*** Document text ***
Chris and Leslie both loved the outdoors, and joined walking groups together. He died in 1995.

Christina Woollard with her husband, Leslie, who died in 1995
Christina Woollard with her husband, Leslie, who died in 1995

“I have been back to England many times,” Chris says, “and back to Ireland too to visit my cousins. One of my sisters wanted me to go back and live in London, but I was well established in Dunedin then.”

Chris celebrated her 100th birthday in the company of “more than 100 friends” at the retirement village where she now lives, close to her nephew John Cartwright and other family members. “I’ve had a party at Christmas time every year since. I have some talented relations who sing. I have a great niece who is a ballet dancer, and a brother-in-law that plays the spoons. It’s just great.”

Sr Loyola Grehan
Lives in Fiji. Born December 27th, 1918
In Liverpool on a cold March day in 1947, Sr Loyola Grehan boarded the Arawa steam liner, bound for Auckland in New Zealand. The ship – by then around 70 years old – had seen far better days, and the roof began to leak shortly after it set sail with its hundreds of passengers on board.
*** End of Document text ***
▶ [Required work] Reproduce the excerpt above about Christina Woollard and Sr Loyola Grehan in full, word for word.
*** Data under study ***
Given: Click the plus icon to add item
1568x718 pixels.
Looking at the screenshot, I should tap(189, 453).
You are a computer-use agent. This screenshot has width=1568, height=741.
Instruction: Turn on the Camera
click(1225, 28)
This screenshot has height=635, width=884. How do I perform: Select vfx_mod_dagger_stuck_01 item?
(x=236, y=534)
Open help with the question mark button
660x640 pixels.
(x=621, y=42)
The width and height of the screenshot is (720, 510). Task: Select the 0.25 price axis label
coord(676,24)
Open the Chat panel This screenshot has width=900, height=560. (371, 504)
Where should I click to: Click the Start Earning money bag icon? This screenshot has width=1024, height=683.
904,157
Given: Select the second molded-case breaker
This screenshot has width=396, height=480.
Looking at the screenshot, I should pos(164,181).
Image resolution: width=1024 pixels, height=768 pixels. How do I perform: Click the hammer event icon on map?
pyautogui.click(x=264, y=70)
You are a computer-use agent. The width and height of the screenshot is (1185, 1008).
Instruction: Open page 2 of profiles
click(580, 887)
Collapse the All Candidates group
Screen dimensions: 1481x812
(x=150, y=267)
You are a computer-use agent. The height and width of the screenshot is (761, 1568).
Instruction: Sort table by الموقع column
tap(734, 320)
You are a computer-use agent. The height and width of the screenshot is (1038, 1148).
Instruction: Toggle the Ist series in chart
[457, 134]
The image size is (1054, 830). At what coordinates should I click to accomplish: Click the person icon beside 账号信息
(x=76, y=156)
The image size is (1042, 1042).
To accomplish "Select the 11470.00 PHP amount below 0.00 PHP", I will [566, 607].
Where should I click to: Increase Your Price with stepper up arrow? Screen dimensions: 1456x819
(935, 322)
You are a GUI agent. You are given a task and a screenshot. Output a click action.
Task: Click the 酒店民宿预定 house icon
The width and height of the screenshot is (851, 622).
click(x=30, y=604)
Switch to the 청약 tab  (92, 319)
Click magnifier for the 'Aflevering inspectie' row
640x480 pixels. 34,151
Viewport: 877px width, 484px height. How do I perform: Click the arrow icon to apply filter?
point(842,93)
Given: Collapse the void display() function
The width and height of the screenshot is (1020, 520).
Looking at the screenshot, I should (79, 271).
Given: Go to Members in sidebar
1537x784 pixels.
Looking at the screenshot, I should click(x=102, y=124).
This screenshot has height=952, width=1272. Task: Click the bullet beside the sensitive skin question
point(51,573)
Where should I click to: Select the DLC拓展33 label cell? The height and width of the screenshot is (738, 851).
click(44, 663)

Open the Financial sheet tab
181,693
*** End of Data under study ***
▶ [Answer section]
Chris and Leslie both loved the outdoors, and joined walking groups together. He died in 1995.

Christina Woollard with her husband, Leslie, who died in 1995
Christina Woollard with her husband, Leslie, who died in 1995

“I have been back to England many times,” Chris says, “and back to Ireland too to visit my cousins. One of my sisters wanted me to go back and live in London, but I was well established in Dunedin then.”

Chris celebrated her 100th birthday in the company of “more than 100 friends” at the retirement village where she now lives, close to her nephew John Cartwright and other family members. “I’ve had a party at Christmas time every year since. I have some talented relations who sing. I have a great niece who is a ballet dancer, and a brother-in-law that plays the spoons. It’s just great.”

Sr Loyola Grehan
Lives in Fiji. Born December 27th, 1918
In Liverpool on a cold March day in 1947, Sr Loyola Grehan boarded the Arawa steam liner, bound for Auckland in New Zealand. The ship – by then around 70 years old – had seen far better days, and the roof began to leak shortly after it set sail with its hundreds of passengers on board.